In dynamic combinatorial chemistry, reversible self-assembly of chemical building blocks is used to generate libraries of compounds. Allowing the library to equilibrate in the presence of a target protein creates a driving force that favours the formation of library members that bind tightly to the target — a self-screening process that could, in theory, greatly accelerate lead discovery. However, although this approach has been successful in simple systems in which the best-binding inhibitor is sufficiently favoured to allow easy identification, the difficulty of distinguishing inhibitors with similar binding constants hinders the application of the technique to large libraries with greater potential for lead discovery. Now, writing in the Journal of the American Chemical Society, Cheeseman et al. propose a promising strategy for addressing this problem — irreversibly destroying the weak-binding inhibitors to leave the best-binding inhibitor.

The authors tested the potential of their approach by using a small, non-dynamic library of dipeptide inhibitors of carbonic anhydrase. Using two compartments separated by a protein-impermeable membrane — each initially containing a mixture of dipeptides at the same concentration — they showed that the presence of carbonic anhydrase in one compartment could concentrate the dipeptides in that compartment in proportions that reflect their relative binding constants. However, as expected, the concentration differences between dipeptides of similar binding strength were small. But when a protease that could cleave the dipeptides was added to the compartment without the carbonic anhydrase, the ratio of the best binder to weaker binders was significantly enhanced over time, as dipeptides that bind more strongly to carbonic anhydrase were protected to a greater extent from proteolytic hydrolysis.

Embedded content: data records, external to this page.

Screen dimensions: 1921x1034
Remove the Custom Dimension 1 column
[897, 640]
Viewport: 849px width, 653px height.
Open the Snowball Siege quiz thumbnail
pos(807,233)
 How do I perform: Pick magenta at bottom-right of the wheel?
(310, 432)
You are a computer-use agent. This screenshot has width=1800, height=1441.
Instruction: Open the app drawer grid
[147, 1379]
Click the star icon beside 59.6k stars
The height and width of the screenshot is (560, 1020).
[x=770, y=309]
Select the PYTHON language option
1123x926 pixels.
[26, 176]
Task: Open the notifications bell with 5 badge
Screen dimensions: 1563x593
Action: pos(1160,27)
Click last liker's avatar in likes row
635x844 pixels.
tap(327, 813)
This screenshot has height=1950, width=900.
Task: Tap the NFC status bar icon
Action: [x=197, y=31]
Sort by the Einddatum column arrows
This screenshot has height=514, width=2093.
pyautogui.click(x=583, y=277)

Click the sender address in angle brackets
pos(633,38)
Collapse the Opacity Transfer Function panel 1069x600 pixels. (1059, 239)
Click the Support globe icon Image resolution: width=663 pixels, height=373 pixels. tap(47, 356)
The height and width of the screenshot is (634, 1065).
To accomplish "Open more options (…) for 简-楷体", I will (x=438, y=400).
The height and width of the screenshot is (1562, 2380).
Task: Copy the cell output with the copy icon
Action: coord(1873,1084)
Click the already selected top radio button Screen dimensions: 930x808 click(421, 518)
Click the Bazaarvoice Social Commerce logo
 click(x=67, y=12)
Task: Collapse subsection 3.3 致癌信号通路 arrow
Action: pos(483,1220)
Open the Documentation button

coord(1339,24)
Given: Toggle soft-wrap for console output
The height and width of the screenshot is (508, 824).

The results were in line with the theoretical model that was proposed by the authors, providing proof-of-principle for the strategy, and holding promise for its extension to larger dynamic libraries. For the approach to be applicable to large libraries, however, it will be important for the destruction process to be non-specific to avoid biasing the library owing to differences in destruction rate rather than differences in binding to the target. This could be achieved, for example, by physical methods, such as adsorption to a solid phase.